Task
Taking each line of the material in turn, count those with the string "computer" and answer with the count alone.

Provided records
=-=-=-=-=

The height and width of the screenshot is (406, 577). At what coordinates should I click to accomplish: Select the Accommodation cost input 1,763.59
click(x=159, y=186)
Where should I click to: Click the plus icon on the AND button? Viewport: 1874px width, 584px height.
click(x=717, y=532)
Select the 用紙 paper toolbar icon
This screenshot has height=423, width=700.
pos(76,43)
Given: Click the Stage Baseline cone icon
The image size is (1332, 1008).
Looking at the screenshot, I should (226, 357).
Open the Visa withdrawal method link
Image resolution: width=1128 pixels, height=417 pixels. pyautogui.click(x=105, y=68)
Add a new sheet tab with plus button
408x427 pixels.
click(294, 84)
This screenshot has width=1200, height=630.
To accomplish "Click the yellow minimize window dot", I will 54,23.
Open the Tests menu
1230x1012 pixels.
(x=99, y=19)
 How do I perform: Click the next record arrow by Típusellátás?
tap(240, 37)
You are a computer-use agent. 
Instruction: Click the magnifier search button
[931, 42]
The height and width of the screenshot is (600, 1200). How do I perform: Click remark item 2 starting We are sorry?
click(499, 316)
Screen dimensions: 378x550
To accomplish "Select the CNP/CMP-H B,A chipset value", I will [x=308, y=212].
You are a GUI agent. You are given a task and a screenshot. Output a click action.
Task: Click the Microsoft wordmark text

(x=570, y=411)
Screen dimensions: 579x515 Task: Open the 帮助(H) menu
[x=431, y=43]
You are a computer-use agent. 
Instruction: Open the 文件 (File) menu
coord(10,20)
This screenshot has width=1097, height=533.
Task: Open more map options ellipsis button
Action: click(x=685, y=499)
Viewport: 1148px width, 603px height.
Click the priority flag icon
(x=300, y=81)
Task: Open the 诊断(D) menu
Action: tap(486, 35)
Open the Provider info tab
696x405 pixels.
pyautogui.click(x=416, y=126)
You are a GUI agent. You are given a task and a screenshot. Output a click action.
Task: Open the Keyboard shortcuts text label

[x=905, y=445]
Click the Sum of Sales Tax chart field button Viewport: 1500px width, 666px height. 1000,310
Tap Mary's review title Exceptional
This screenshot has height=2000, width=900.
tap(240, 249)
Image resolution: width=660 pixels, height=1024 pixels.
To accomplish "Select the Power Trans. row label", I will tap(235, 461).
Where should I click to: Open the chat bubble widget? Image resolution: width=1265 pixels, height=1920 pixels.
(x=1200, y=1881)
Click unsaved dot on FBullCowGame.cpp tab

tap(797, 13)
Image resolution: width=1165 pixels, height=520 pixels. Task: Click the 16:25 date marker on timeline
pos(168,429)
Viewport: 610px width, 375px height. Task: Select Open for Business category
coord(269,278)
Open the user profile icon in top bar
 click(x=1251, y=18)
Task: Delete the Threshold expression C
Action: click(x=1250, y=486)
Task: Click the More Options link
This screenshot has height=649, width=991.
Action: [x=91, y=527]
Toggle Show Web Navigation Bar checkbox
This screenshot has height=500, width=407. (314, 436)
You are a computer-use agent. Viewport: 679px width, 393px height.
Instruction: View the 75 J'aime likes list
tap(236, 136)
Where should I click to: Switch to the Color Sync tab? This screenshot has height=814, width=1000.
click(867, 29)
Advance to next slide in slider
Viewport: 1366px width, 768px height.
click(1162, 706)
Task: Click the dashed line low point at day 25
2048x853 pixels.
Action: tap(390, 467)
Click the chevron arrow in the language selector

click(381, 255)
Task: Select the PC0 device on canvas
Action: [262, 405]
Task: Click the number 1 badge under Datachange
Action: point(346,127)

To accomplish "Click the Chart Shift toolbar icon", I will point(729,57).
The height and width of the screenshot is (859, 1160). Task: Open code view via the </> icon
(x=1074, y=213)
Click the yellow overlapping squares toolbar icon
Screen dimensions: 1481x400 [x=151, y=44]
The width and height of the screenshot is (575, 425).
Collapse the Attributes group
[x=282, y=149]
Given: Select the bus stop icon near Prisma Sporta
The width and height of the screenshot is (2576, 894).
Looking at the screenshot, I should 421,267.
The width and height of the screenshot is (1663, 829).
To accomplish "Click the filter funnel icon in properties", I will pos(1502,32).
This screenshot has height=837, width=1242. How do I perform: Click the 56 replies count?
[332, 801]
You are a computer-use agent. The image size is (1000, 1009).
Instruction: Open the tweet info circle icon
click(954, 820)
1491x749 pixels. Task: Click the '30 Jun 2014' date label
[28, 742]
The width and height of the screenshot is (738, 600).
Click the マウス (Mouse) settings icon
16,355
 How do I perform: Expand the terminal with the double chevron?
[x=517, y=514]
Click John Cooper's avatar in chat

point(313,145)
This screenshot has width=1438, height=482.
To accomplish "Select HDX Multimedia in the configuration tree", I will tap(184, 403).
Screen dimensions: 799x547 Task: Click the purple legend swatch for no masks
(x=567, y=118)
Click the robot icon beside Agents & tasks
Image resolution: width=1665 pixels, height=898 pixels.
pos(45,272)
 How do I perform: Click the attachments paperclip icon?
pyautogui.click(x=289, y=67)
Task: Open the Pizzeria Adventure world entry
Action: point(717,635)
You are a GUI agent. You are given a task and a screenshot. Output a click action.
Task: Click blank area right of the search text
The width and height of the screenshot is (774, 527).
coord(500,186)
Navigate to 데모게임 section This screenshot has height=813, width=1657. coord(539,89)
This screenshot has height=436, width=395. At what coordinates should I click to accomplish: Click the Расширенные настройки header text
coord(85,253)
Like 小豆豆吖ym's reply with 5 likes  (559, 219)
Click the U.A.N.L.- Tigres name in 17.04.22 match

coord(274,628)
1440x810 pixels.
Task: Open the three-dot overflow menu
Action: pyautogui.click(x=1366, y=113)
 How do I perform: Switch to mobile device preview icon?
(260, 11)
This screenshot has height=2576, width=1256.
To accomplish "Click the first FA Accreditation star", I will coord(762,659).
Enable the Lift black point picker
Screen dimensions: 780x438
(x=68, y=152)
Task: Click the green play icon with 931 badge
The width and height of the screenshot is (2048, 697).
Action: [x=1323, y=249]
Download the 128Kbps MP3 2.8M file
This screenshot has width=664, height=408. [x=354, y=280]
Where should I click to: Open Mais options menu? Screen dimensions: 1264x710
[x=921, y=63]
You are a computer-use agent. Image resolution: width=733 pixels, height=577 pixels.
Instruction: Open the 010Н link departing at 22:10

=-=-=-=-=

Response
5